En occidente viene siendo habitual que el zen se limite a la práctica de la meditación sentada, y sin embargo, esta práctica es un medio, no un fin en sí misma. Si deseas liberarte de la ignorancia no puedes limitarte a la meditación, sino que debes ser capaz de transformar cada instante de tu vida en una ceremonia purificadora para tu cuerpo y tu mente. Quien se vale de su autoridad, su fuerza o su encanto para conseguir que otro realice tareas que le corresponden, ahorrará esfuerzos pero se perderá lo que ellas pueden aportarle. Y ésto no lo digo yo, lo explica N. Chauvat en su “zen del té” donde recoge antiguas enseñanzas de los maestros del té.
Samu
La expresión japonesa Samu (作務), cuyo origen también está en el budismo zen, se refiere al trabajo manual y de mantenimiento que se realizaba y se sigue realizando en los templos como práctica espiritual simple, manteniendo una presencia despierta. Fue una práctica originada en India, donde los monjes no podían realizar trabajos remunerados y dependían de donaciones. Al llegar el budismo a China, los monjes comenzaron a realizar acciones para sostenerse a sí mismos, y esto se convirtió en un ejercicio común en los templos.

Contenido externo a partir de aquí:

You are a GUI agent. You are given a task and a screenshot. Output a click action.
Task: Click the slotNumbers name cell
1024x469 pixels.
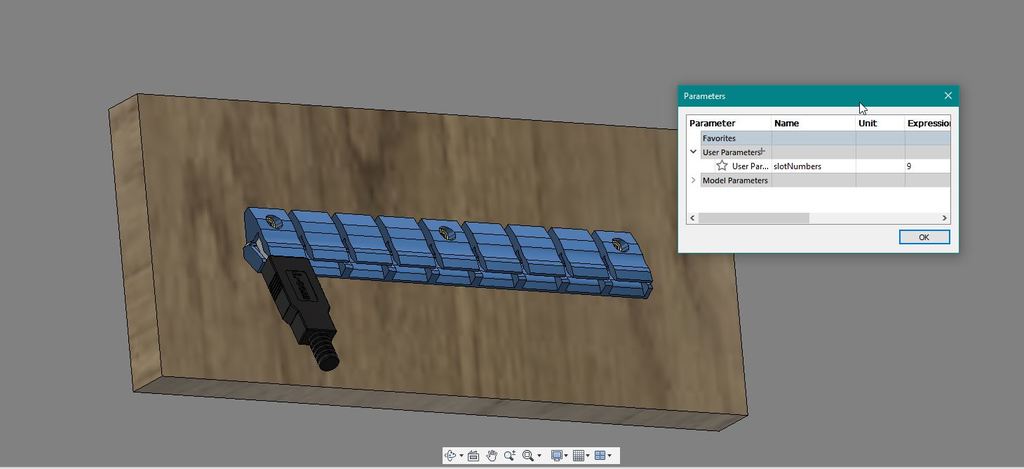click(812, 166)
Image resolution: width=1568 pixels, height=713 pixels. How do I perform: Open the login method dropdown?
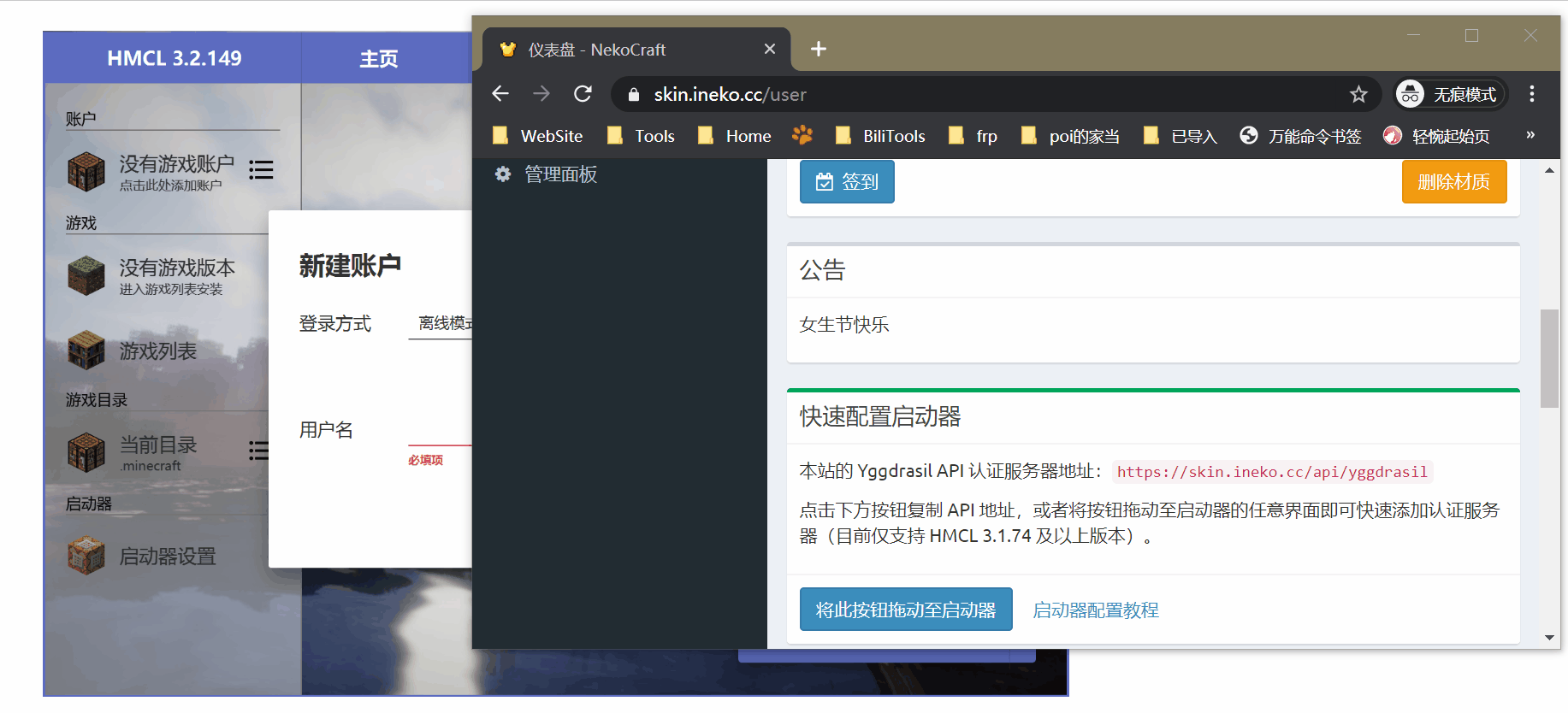pyautogui.click(x=441, y=324)
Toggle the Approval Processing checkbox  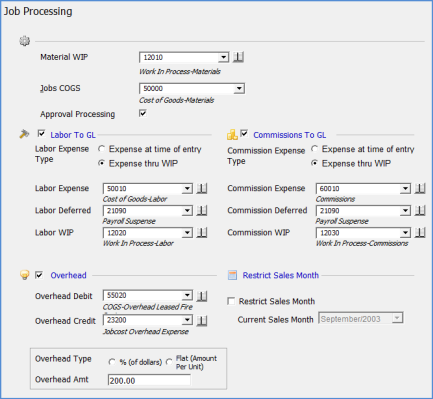(143, 113)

Desde la época de Dōgen -fundador de la escuela Soto Zen-, hasta nuestros días; en el contexto Zen, se ha enfatizado en la importancia del trabajo como expresión de la comprensión de la Vía, no solo en los templos, sino también en la vida cotidiana. Por eso, en estos lugares sagrados, es habitual encontrar a los practicantes, tanto laicos como monjes, realizando labores de mantenimiento. Lo que ha contribuido a que estas labores habitualmente consideradas como de menor importancia, cuando revierten en la comunidad, se perciban como una expresión de generosidad y entrega al colectivo, y como parte integral de la práctica budista.
Yo siento que mi campo es mi templo, y es un lugar de invitación, abierto a los y las demás. Me gusta cuidarlo y ponerlo a disposición del otro, me gusta mi SAMU, me sienta bien lo que ocurre mientras tanto, y lo que pasa después.